Betty opened a door to the love of quilts and sewing that impacted me more that I ever thought possible.  It sparked a passion that didn’t exist before that day at Denny’s.  I became obsessed trying to learn all I could about them.  I found quilting shows to record, classes to take and books to purchase.  I even joined a quilter’s guild and met other women who were even more passionate for quilts than I was.  Pretty soon I was teaching Betty new techniques.  The day before Betty moved to Oklahoma she came to tell me good bye and to see my new sewing room.  As she looked around the room she shook her head stating, “The student has surpassed the teacher.”   

Betty taught this girl how to create comfort with some fabric.  When you look in my linen closet you will only find one of the quilts that I have made.  I have given them all out; no one will be without comfort in my presence.
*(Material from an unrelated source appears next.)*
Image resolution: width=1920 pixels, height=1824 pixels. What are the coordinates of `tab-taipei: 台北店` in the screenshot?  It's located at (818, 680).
All my grandchildren live in other states and I don’t get to see them as often as I would like.  I have made each one of them special blankets.  As I gave them the blankets I told them when you miss me; wrap yourself up in this blanket to get a hug from Nana Jojo.  I am able to comfort them even when I am not there.

In the fall of 2010 a dear friend of mine was gathering blankets to give to the homeless.  Since that moment I felt a tugging on my heart to make comforters to give out. I have a ton of fabric just gathering dust; we should use it to comfort people.  Every year I brought it up to the women of my church to do as a community project; however they were all too busy with their own lives and obligations to help.

This last November as I again was trying to get help to make the comforters I was hitting the proverbial brick wall.  No one had the time or energy to help.  A young woman pulled me a side telling me that if God gave you the vision; you should start the ministry on your own.  I will be honest with you that is the last thing I wanted to hear.  No way was I going to do this on my own and thought no more about it.

In January I got a call from my church Pastor.  He had called to see how I was doing and talk about my plans for the upcoming year.  Toward the end of our conversation he kept emphasizing that as members of the church we are the ones responsible for ministry work.  It is up to us to take the love of God to the streets.  I felt the tug on my heart again.  As I hung up the phone, God told me, “It is time for you to start the sewing ministry.”

That is the day Comfort with Comforters was born.